Tyson's photograph appeared on the cover of the sheet music for "A Modern Century Girl."

== Later success ==
Tyson achieved national and international success pursuing both a solo and joint careers with McWatters. She starred with Will Rogers in The Girl Rangers in Chicago. "And by 1910 she was a star in the fourth Ziegfeld Follies in New York. There she performed with the great comedienne Fannie Brice in a skit called In The Music Publisher’s Office and she introduce an actual national hit song by no less a composer than Irving Berlin called That Mesmerizing Mendelssohn Tune (Mendelssohn Rag). At this point Grace Tyson had become a superstar in constant demand, more so than her husband [McWatters]. In a publicity stunt she insured her expressive eyes for $15,000."By 1912, the couple was earning $1,000 nightly in New York for their joint performances and were forced to turn down many lucrative opportunities because their schedule was filled.
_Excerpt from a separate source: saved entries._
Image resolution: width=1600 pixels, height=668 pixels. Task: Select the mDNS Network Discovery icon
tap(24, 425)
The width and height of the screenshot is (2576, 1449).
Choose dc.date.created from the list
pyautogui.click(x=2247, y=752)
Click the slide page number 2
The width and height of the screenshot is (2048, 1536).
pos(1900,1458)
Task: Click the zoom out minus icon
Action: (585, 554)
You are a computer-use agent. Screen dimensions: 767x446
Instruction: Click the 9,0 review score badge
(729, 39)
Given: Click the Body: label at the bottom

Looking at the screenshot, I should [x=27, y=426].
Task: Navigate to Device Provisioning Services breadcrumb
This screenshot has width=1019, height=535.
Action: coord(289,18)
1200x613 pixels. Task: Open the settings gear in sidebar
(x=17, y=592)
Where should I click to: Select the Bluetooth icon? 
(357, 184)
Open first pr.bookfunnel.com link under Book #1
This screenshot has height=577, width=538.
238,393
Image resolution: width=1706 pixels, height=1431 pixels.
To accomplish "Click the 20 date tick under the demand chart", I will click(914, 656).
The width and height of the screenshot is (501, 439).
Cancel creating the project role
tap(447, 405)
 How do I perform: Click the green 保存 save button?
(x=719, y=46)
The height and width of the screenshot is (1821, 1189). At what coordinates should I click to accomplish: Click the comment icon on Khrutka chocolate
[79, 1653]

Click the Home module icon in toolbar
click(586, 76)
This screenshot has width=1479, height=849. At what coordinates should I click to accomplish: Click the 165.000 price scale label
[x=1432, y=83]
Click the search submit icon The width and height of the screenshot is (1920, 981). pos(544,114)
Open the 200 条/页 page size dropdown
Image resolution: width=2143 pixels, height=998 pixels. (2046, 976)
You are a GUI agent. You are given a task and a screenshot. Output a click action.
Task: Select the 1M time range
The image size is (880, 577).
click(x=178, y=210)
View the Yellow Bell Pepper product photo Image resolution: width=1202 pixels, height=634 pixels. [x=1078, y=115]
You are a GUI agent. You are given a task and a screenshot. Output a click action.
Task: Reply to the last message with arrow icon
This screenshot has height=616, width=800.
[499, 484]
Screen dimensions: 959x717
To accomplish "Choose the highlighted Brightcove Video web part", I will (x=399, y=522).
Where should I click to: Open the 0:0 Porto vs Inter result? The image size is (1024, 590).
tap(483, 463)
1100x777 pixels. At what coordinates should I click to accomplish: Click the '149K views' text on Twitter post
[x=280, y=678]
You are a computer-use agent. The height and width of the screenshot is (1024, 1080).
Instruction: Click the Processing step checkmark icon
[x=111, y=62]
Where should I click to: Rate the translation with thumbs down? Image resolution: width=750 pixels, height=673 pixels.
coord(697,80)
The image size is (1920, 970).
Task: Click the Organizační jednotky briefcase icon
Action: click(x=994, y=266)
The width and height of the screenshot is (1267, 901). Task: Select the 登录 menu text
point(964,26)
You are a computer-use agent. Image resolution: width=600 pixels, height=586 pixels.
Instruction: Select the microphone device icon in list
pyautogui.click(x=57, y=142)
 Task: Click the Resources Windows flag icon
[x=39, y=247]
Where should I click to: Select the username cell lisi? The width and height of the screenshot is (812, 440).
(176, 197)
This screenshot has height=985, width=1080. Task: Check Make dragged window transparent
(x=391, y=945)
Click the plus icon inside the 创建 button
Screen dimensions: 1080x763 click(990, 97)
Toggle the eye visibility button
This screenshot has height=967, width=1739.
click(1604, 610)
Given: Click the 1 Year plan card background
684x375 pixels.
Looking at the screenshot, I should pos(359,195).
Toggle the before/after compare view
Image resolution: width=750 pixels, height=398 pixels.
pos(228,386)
In 1913, they performed in South Africa and London, and toured in the United States until at least 1925, when vaudeville's appeal began to fade.

== Personal life ==
Tyson and McWatters were secretly married around 1898, but Tyson kept her stage name, “Miss Grace Tyson,” for her entire career. The couple were performing in Hollywood, California in 1939 when Tyson suffered a stroke. She never fully recovered and resided in a convalescent home for the rest of her life with regular visits from McWatters.

Grace May Tyson died in October 20, 1941 at age 61. Arthur McWatters lived until 1963 when he was 92.

Collections of their papers are held in the American Vaudeville Archive by Arizona University.